In Brief: The Future of Art Schools etc.
THERE ARE TWO principal challenges facing art schools today. Both pertain to the decades-long impact of neoliberalism. The first relates to funding models persistently dominated by the fiction of ‘the market’ as an inviolably rational enterprise. The second, and considering this, pertains to the types of art and culture implicitly deemed ‘legitimate’ and encouraged under neoliberal conditions.
We have recently seen governments targeting the humanities via their laissez-faire asymmetrical restructuring of university fees. The targeting of humanities particularly impacts art schools whose relationship to academia ‘proper’ has always been ‘complicated’ to say the least. The effects of these impacts are, nationally and globally, already highly apparent even though they vary. Widespread redundancies have already been set in motion across numerous art schools, while a minority appear to be thriving.
Negative impacts on art schools in Australia, as everywhere else, are the result of principles of neoliberal austerity. According to the austerity mentality, only that which generates profit can be allowed to survive. Market rationalists will always argue that austerity measures are ‘necessary’ because the neoclassical numerical principles underscoring the neoliberal project are innately rational and therefore cannot be wrong. Conversely, the international situation today, heavily impacted economically by the effects of the COVID-19 virus, only highlights how irrational and politicised this allegedly ‘neutral’ economy is. Attesting this ideological bias is the fact that whenever arts lobby groups draw up detailed evidence of what art actually contributes to ‘the economy’, or just how employable art school graduates are, it makes no difference whatsoever to those currently in power.

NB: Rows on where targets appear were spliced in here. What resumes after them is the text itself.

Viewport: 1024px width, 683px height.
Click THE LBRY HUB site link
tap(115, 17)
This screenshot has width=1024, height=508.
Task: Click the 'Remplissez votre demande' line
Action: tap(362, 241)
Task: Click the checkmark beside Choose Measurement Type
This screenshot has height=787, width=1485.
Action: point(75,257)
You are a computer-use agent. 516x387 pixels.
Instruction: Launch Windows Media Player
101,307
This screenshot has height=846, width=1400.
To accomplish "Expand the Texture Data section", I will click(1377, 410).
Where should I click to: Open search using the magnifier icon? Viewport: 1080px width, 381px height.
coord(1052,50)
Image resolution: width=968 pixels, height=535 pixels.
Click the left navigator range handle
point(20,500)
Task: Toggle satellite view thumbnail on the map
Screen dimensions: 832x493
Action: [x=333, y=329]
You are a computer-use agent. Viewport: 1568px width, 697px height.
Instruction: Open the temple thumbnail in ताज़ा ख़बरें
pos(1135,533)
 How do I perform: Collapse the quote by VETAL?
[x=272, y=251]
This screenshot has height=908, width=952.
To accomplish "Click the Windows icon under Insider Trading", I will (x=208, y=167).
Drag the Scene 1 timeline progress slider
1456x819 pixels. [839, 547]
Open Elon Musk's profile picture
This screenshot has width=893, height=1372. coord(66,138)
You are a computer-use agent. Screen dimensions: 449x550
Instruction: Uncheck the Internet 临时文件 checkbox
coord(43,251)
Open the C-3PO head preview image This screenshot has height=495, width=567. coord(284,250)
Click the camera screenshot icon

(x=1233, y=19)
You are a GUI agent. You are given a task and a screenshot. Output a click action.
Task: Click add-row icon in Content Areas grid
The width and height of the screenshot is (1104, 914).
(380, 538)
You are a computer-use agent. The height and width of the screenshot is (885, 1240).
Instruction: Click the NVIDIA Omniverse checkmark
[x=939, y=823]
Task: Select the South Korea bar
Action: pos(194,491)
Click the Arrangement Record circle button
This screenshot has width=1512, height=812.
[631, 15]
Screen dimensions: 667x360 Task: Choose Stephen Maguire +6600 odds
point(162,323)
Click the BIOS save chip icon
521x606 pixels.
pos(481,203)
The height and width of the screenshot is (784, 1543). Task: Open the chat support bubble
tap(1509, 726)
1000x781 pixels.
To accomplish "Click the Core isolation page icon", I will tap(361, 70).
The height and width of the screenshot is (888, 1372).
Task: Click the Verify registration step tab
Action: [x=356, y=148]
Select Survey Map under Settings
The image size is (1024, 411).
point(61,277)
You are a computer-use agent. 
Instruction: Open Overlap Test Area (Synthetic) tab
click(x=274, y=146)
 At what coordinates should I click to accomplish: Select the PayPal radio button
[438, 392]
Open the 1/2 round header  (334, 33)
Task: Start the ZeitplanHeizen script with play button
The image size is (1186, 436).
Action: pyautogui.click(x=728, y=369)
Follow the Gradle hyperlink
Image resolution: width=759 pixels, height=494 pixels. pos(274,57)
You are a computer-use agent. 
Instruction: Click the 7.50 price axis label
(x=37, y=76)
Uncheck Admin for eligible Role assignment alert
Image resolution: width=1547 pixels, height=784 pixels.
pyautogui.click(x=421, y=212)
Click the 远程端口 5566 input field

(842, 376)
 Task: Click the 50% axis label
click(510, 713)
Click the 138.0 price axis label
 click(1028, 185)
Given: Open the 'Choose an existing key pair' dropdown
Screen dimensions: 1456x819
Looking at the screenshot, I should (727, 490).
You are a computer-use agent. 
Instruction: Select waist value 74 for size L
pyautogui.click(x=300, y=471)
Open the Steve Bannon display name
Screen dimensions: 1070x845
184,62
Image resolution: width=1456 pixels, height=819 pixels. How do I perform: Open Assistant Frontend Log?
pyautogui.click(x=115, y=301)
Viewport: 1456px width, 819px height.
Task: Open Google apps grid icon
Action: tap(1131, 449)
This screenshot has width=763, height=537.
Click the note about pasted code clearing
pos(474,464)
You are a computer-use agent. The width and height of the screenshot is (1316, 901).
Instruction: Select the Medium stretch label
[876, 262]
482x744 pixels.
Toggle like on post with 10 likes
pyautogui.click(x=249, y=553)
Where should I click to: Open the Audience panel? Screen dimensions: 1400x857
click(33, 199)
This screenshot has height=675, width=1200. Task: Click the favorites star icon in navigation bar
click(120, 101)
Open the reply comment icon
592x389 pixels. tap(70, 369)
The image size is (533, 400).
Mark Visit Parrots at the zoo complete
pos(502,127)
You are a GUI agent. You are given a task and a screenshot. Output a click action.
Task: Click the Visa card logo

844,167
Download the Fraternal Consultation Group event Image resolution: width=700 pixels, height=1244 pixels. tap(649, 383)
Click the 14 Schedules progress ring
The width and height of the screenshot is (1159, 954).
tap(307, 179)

For producers, neoliberal survivalism means everyone is innately a self-entrepreneur or should be. Artists, and even art students, are implicitly encouraged to see themselves as what Foucault once called ‘enterprise units’. The increasing encouragement to collaborate with overtly monetisable industries, while pretending in a perverse way to embrace the ‘exciting’ yet, in actual fact, retro mantra of ‘progress’, diminishes everything that philosophically distinguishes (the best) art at least since modernity – difficulty, complexity, unruliness, satire, dissent, criticality, ‘negativity’. Channelling art towards something more ‘useful’ (for instance, reliable profits) extracts art from art while eradicating its historical specificity. Linked to philosophy, if art is only valuable because it can pay, then the indigestibility of philosophy is only useful as self-help.
At least one thing is certain for anyone looking at the world with open eyes: the future will not be neoliberal. It might be authoritarian capitalist which would be even worse. Or, after decades of corporate right-wing rule, it might actually be progressive. If the latter is the case, art schools, which engender manifold levels of intellectual and manual skilling, and a distinct capacity for lateral thinking rare in other fields, will have something uniquely valuable to contribute.
Alex Gawronski
Published as part of Art Education in Crisis under COVID, Ann Stephen (ed.) ART MONTHLY Australasia, Issue 327, Autumn, 2021.